RESULTS: Measurements of VF from the brachial artery and access conduit demonstrated a high degree of correlation (R(2) = 0.805) for autogenous vein (n = 45; R(2) = 0.87) and bridge graft (n = 30; R(2) = 0.78) dialysis accesses. Access VF of >800 mL/min was predicted when the brachial artery lumen diameter was >4.5 mm, peak systolic velocity was >150 cm/s, and the diastolic-to-systolic velocity ratio was >0.4. Brachial artery velocity spectra indicating VF <800 mL/min was associated (P < .0001) with failure of access maturation. Revision was required in 15 of 21 (71%) accesses with a VF of <600 mL/min, 4 of 40 accesses (10%) with aVF of 600 to 800 mL/min, and 2 of 87 accesses (2.3%) with an initial VF of >800 mL/min. Duplex testing to estimate brachial artery VF and assess the conduit for ease of cannulation can be performed in 5 minutes during the initial postoperative vascular clinic evaluation.

CONCLUSIONS: Estimation of brachial artery VF using the duplex ultrasound, termed the "Fast, 5-min Dialysis Duplex Scan," facilitates patient evaluation after new or revised upper extremity dialysis access procedures.
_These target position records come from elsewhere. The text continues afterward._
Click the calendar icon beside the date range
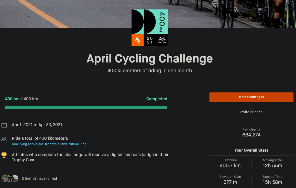Image resolution: width=296 pixels, height=188 pixels. pos(4,125)
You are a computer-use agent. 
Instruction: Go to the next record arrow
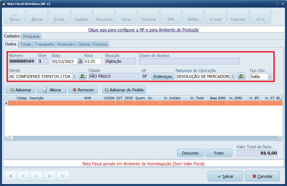coord(37,176)
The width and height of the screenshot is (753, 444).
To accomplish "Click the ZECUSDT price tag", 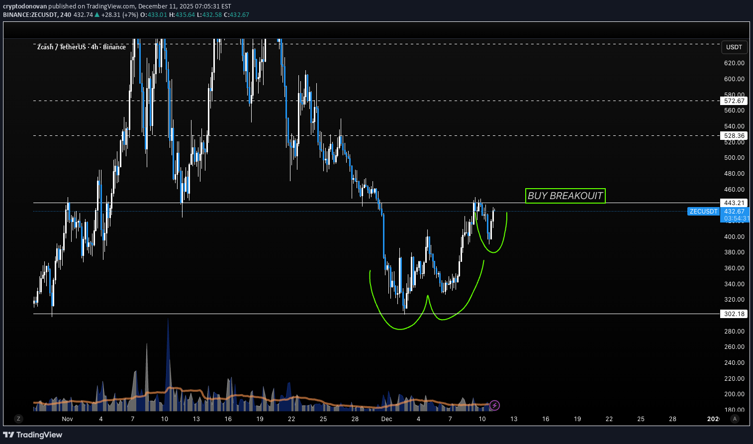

Brachial artery VF correlates with access VF measurements and has the advantage of being easier to perform and applicable for forearm and also arm dialysis access. When brachial artery velocity spectra criteria confirm a VF >800 mL/min, flow maturation and successful hemodialysis are predicted if anatomic criteria for conduit cannulation are also present.